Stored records
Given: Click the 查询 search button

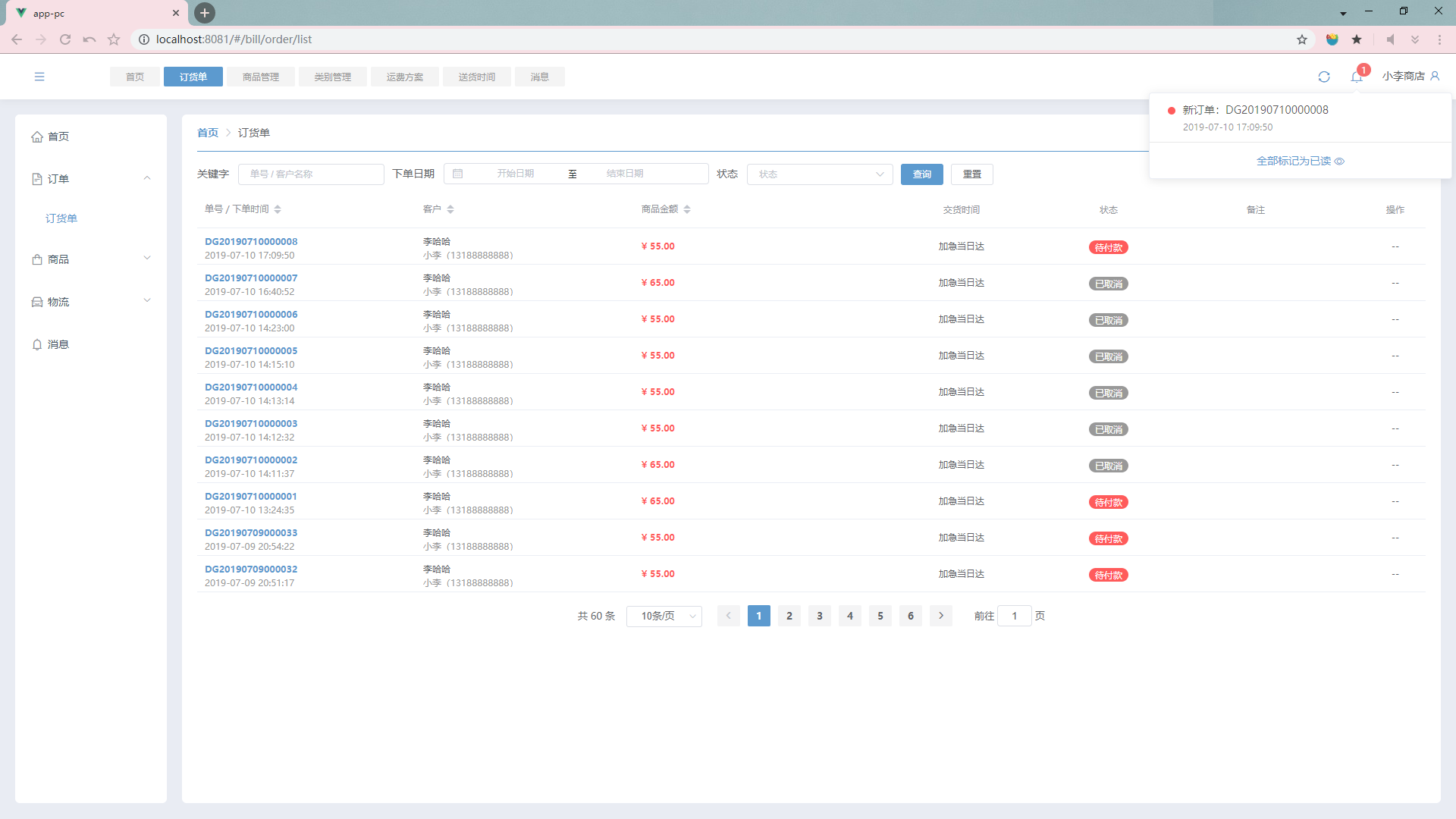Looking at the screenshot, I should tap(921, 174).
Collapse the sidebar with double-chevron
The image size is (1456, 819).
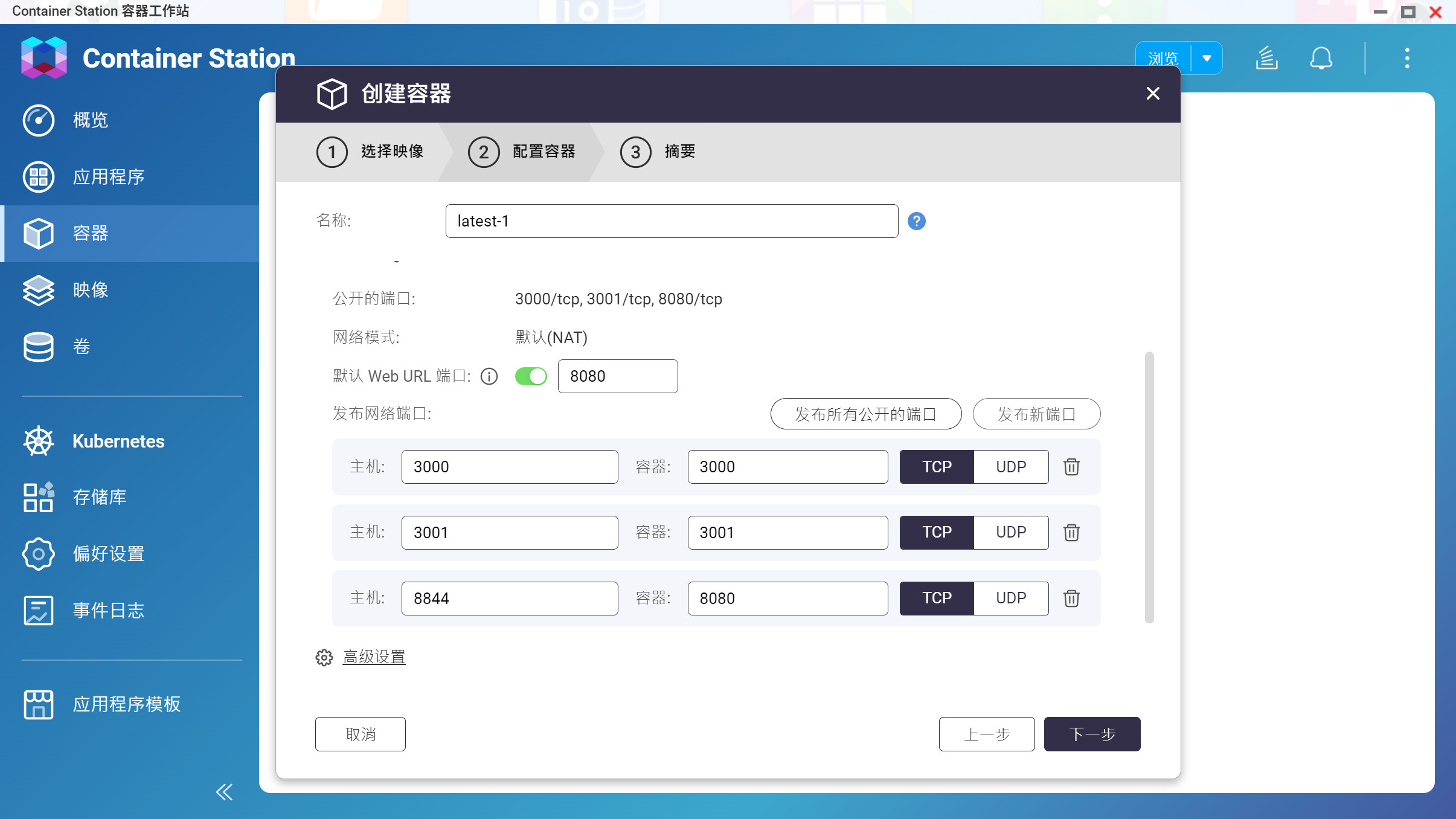[x=224, y=792]
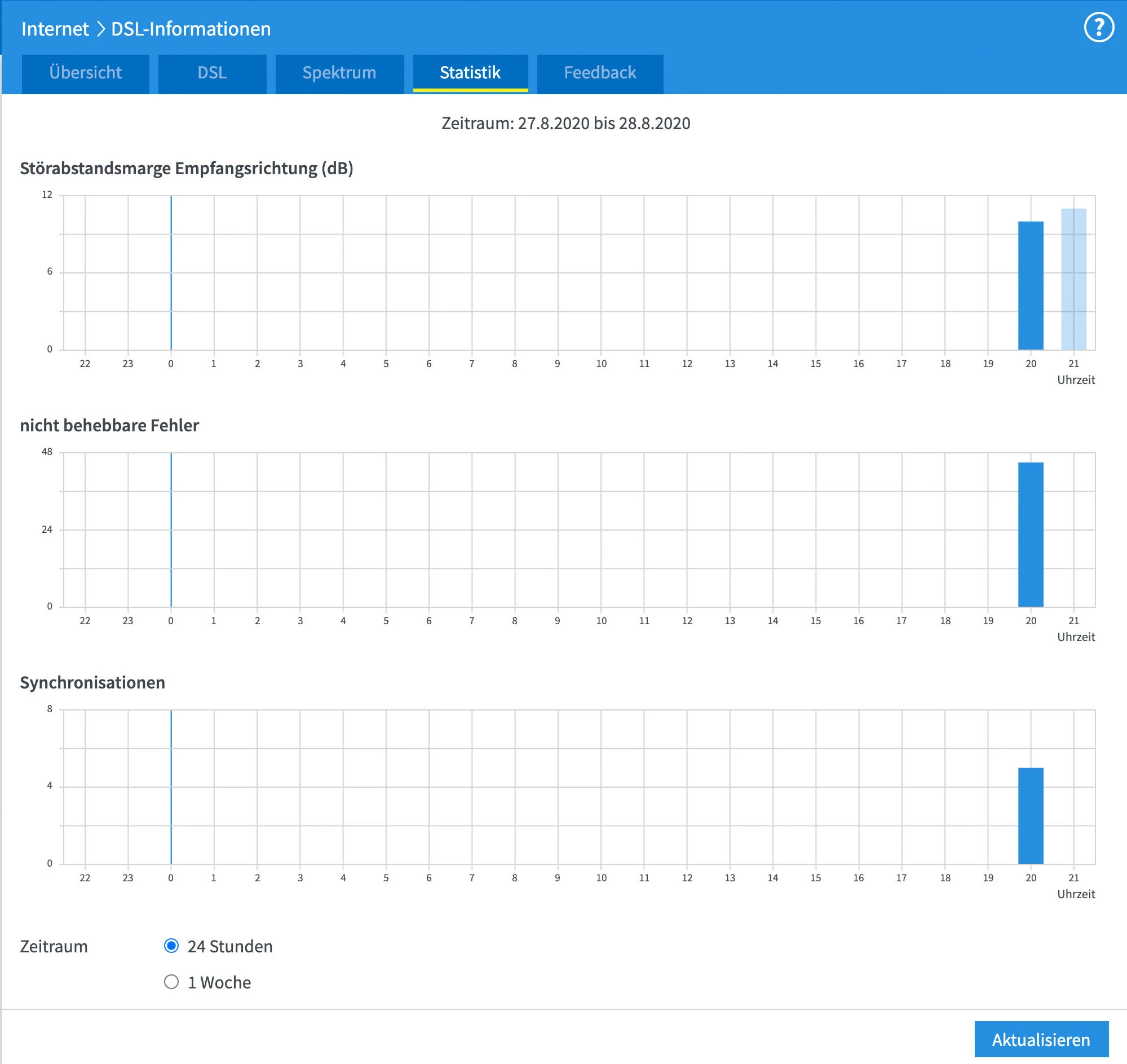1127x1064 pixels.
Task: Click DSL-Informationen in the breadcrumb header
Action: click(x=191, y=29)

- _INSTRUCTIONS FOR THE TASK_:
When you reach a picture in the records above, pass over it and transcribe the rest exactly.

- _SOLUTION TO THIS EXERCISE_:
Given: Click the 查询 search button

Looking at the screenshot, I should tap(921, 174).
Collapse the sidebar with double-chevron
The image size is (1456, 819).
[x=224, y=792]
1127x1064 pixels.
Task: Click DSL-Informationen in the breadcrumb header
Action: click(x=191, y=29)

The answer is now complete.